Budding Green vs Willow Tree
Where Budding Green belongs to Benjamin Moore's range, Willow Tree is a Dulux color. Budding Green reads as green-yellow, while Willow Tree reads as green — two distinct hue families, not close cousins. Willow Tree (LRV 67) reflects noticeably more light than Budding Green (LRV 60), a difference of 7 points that becomes especially apparent in rooms with limited natural light. Budding Green runs green while Willow Tree is decidedly neutral, which means they'll respond very differently to warm vs cool light sources. The ΔE 4.5 gap is real but not dramatic — close enough to use together, distinct enough to matter as a choice. Below you'll find 1 real-room photo comparison where both colors appear side by side, plus 5 simulated room previews.

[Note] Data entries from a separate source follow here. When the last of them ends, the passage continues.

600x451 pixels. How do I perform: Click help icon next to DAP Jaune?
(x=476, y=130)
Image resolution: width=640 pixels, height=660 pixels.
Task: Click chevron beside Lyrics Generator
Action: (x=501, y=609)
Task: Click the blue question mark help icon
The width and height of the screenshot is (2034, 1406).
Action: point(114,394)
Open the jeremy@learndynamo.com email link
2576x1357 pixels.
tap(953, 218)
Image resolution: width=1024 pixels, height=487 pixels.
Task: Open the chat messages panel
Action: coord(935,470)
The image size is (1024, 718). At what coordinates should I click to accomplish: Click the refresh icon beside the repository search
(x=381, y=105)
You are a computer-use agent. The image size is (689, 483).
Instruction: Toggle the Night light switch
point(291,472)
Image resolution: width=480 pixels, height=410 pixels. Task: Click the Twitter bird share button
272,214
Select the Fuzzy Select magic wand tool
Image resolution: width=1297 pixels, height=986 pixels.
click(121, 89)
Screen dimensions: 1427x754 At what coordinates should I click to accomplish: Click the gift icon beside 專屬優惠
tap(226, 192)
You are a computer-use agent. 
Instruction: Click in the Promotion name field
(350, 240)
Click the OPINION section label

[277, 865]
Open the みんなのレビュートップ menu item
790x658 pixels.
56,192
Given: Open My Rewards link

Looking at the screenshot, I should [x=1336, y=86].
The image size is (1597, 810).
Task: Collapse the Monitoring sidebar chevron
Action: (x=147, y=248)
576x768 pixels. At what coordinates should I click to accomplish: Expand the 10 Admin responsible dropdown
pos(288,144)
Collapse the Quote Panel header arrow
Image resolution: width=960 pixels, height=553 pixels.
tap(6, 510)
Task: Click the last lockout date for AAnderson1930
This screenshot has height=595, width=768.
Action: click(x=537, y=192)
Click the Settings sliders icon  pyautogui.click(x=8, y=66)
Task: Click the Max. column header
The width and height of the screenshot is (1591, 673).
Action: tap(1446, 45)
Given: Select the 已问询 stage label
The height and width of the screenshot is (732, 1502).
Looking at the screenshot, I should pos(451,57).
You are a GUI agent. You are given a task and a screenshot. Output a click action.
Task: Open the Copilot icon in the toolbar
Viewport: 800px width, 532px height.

Budding Green vs Willow Tree in Real Spaces
1 real room side by side. Budding Green and Willow Tree are close enough that the difference can be hard to judge from a chip alone — these photos show how each reads at scale, across different spaces and lighting conditions.
Dining Room
A dining room lit by a dimmed pendant or candles is one of the most forgiving environments for paint — warm light softens almost everything. Willow Tree has the edge in reflectance, which shows as a quiet sense of added space rather than an obvious contrast.
Color Details
Budding Green vs Willow Tree Simulated Comparison
5 simulated room previews — drag the slider on each to see Budding Green on one side and Willow Tree on the other.
Digital color is approximate. These simulations are generated from the manufacturer's hex values and overlaid on grayscale room photos — your screen's calibration, brightness, and viewing angle all affect how they render. Before committing to either color, test physical samples in your own space under the light you actually live with.
More Budding Green comparisons
See how Budding Green stacks up against other well-photographed colors across different brands and tones.